First Cannabis-Friendly Hotel in Las Vegas to Open This Week, Legality Still A Question
Sin City is about to see a new vice added to its lineup this week, with the first “cannabis inclusive” hotel set to open doors on Friday, June 2. The Lexi, a new 64-room hotel just off the Las Vegas strip, will allow and encourage on-site consumption of marijuana in 22 of its rooms.
Cannabis is legal for purchase in Nevada at licensed dispensaries. Consumption is legal in private residences, which is what The Lexi claims its designated pot-smoking rooms are.
However, local news outlets have spoken to Nevada attorneys who still question the legality of the operation. That includes concerns about a casino property, The Palace Station, just across the road. Under Nevada law, cannabis consumption lounges aren’t allowed within 1,500 feet of a gaming venue.
“The Lexi operates in accordance with all local and state laws… Only guests staying in designated fourth-floor guest rooms can consume cannabis, and can do so only in the privacy of their room,” said a Lexi spokesperson in a statement.
The Lexi was developed by Arizona-based Elevations Hotels and Resorts, who create commercial ventures with “cannabis-inclusive atmospheres.” Elevations bought the former Artisan Hotel on Western Sahara Avenue for $11.9 million in 2022. It spent a further $3 million redeveloping the property, which is set to open on Friday.
“Las Vegas is a city unlike any other, and we’re thrilled to be part of it,” said Elevations CEO Alex Rizk. “With the Lexi, instead of merely refreshing the hotel, we took a bold step to introduce an entirely new brand with innovative features.”
Guests will need to be 21 years of age or older to book a room at the Lexi, with ID required upon entry. Elevations has upgraded the deck area with a new pool, added several suites and one penthouse, and installed “state-of-the-art RestorAir filtration systems” in each cannabis-friendly room.
Public or Private
Despite all those measures, the legality of The Lexi’s pot-smoking rooms may hinge on interpretations of the law.
“I think it comes down to, is a hotel room a public place or a private place? Because by Nevada law, you can only consume in a private place. Unless the one exception being is if that place has a consumption lounge license,” local Nevada attorney Amanda Connor, of Connor and Connor PLLC, told 8NewsNow.

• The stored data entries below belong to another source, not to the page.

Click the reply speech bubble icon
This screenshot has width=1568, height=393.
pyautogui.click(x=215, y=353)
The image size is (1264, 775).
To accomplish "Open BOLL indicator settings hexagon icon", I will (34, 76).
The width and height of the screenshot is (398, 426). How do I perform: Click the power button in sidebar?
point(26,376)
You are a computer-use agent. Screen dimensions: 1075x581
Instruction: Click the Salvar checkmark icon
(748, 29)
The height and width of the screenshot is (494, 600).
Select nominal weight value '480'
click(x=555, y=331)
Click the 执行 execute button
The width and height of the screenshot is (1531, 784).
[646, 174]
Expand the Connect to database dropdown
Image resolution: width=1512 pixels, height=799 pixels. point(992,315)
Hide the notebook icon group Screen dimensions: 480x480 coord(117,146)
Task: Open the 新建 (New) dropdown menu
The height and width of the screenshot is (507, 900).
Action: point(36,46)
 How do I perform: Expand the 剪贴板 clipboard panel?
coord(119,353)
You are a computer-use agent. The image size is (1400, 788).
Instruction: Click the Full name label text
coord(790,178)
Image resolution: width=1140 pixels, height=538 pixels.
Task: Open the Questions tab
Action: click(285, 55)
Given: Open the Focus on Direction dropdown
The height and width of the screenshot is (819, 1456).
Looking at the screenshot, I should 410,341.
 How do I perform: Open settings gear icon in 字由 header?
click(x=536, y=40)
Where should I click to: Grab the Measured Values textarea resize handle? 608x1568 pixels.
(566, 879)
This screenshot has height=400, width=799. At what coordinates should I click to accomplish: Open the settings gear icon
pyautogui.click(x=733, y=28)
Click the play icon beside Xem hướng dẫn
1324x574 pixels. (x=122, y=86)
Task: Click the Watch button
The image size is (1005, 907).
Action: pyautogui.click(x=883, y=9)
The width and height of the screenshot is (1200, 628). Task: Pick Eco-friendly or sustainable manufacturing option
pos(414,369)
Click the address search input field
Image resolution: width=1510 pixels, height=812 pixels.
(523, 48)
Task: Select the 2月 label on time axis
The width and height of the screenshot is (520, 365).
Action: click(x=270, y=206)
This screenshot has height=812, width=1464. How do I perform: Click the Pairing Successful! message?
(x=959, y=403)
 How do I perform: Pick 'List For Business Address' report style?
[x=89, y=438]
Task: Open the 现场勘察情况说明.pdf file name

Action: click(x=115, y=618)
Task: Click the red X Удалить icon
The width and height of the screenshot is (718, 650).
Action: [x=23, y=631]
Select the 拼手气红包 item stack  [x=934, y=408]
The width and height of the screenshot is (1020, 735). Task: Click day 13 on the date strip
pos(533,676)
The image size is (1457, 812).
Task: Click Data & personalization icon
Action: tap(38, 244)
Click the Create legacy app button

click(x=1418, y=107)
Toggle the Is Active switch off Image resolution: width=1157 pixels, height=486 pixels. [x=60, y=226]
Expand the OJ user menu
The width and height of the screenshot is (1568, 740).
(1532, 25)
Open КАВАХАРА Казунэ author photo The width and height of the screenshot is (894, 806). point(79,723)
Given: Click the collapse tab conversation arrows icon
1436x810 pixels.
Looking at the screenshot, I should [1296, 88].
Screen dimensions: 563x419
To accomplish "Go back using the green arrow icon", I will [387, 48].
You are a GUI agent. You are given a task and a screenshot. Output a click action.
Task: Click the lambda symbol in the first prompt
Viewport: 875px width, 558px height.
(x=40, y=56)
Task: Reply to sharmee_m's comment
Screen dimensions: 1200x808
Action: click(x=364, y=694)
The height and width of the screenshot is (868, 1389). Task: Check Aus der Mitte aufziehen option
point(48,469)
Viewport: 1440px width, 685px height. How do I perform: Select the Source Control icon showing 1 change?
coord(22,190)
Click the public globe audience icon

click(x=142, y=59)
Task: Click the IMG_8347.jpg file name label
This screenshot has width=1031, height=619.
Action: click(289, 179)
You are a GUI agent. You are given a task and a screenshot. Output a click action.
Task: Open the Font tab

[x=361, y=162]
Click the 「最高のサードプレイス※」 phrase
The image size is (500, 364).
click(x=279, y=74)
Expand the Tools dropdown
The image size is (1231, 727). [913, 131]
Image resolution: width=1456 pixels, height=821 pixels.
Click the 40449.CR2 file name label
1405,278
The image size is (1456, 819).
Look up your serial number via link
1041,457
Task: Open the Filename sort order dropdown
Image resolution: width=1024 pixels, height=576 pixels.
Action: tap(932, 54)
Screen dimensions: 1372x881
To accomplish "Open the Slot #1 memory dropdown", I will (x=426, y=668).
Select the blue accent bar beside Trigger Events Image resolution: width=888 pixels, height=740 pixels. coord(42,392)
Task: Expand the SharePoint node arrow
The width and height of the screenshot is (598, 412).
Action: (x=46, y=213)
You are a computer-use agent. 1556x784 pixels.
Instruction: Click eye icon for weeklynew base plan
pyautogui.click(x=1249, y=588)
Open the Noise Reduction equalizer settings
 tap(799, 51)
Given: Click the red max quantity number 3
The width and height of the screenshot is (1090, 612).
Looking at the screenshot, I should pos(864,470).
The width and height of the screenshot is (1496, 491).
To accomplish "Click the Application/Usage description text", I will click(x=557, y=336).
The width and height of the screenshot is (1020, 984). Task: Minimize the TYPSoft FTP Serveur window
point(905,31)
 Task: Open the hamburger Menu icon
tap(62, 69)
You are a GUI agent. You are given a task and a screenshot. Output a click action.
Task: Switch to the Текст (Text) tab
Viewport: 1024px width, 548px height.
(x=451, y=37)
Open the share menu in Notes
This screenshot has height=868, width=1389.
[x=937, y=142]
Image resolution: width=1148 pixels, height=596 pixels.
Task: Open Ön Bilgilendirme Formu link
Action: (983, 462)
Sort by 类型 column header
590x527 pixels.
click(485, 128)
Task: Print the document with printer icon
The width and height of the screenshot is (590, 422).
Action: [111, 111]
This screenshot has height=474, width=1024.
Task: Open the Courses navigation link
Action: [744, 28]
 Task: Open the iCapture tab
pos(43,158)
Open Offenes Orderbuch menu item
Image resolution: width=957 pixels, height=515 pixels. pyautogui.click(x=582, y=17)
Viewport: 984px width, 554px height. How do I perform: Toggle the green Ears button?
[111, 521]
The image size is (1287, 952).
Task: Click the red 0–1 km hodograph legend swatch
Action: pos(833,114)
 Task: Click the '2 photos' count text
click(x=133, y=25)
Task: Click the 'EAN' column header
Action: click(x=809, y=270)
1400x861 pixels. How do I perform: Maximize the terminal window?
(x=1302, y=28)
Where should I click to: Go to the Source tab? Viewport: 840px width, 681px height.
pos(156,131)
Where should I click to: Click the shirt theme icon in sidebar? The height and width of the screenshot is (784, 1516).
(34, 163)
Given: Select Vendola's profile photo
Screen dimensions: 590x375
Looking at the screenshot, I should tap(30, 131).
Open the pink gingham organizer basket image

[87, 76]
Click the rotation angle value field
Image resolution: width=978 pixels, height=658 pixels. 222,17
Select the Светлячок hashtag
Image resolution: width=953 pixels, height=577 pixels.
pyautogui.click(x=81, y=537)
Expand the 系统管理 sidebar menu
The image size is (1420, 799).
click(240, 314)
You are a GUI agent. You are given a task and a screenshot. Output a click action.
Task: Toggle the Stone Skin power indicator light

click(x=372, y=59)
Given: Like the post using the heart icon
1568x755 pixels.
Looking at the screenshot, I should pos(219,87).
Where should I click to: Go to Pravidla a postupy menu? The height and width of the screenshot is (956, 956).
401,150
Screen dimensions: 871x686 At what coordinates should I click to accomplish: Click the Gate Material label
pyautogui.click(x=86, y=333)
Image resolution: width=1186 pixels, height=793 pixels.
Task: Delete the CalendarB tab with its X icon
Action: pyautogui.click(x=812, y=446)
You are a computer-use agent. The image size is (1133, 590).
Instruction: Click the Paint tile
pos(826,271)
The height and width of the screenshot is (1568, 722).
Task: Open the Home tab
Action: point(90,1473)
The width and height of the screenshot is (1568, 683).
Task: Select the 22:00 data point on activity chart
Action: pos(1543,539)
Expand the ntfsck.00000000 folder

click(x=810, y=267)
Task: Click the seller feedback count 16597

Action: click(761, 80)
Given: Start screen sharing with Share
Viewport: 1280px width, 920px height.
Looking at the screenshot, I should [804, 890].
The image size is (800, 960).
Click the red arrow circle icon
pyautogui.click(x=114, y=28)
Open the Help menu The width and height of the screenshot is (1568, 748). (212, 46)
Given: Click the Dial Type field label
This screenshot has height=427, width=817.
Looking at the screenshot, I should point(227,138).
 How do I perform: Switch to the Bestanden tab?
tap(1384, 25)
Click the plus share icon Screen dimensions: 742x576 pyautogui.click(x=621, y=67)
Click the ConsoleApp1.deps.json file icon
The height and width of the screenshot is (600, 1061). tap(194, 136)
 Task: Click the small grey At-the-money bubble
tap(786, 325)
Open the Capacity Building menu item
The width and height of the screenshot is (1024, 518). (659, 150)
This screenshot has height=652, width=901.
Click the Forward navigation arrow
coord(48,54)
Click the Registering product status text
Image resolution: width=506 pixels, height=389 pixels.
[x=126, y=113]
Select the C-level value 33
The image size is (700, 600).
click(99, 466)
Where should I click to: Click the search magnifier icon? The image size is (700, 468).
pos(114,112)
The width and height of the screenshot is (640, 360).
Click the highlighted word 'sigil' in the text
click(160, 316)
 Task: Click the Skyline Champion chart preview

In this case, The Lexi does not have a cannabis consumption lounge license, as confirmed by the Las Vegas Cannabis Compliance Board, or CCB.
“The CCB been contacted by the Lexi, and so we cannot comment on the legality of their specific business plans without additional information,” a spokesperson said.
There is currently only one public place with such a license – the Vegas Tasting Room at NuWu Cannabis Marketplace, located on tribal land north of the strip in Fremont.
If The Lexi did apply to start a legal consumption lounge, it would probably run afoul of the same restrictions that have stopped other venues from opening up in Sin City.
Legal cannabis consumption rooms are not allowed within 1,500 feet of any casino or gaming licensed property, which rules out a lot of the prime real estate anywhere near the Strip.
Despite recreational cannabis being legal since 2017, and some 40 prospective licenses being approved, local government in Clark County has only allowed one venue for consumption to open.